[tei-council] FW: first stab at Google > TEI
stuart yeates
stuart.yeates at vuw.ac.nz
Wed Jun 22 16:20:30 EDT 2011
> - Hyphen-breaks at lines are now treated correctly (when we detect them from
> OCR). So you should now see the words like "succes-sively" replaced with
> "successively" etc.
For some reason this seems to have performed poorly in the introduction.
> - Identifying and marking chapter divisions. I believe we have some signals
> for this, but I don't know if we estimate or store them with the OCR output
> explicitly. I'll check up on this, but concur that it is a hard problem.
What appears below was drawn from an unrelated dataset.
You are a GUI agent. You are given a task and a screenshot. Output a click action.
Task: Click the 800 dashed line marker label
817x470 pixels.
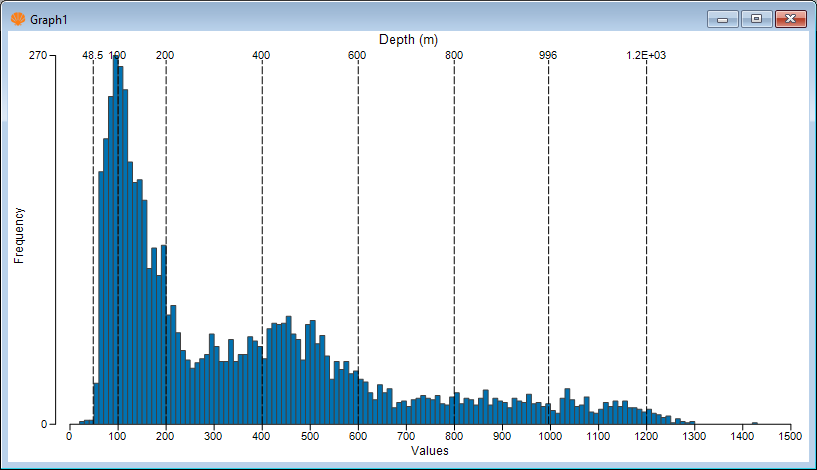(453, 56)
When I did this on a previous project I leveraged knowledge I'd gleaned
from table of contents to insert hints and tidied it up manually. It
almost certainly needs to be done before you strip away the headers and
footers.
> PS: Apologies if my choice of book to test on was poor. :) It was a purely
> random selection. If you have suggestions of alternate public domain books
> I'm happy to try and convert them and send their TEI files over.
By picking a linear fiction work you made your life easier.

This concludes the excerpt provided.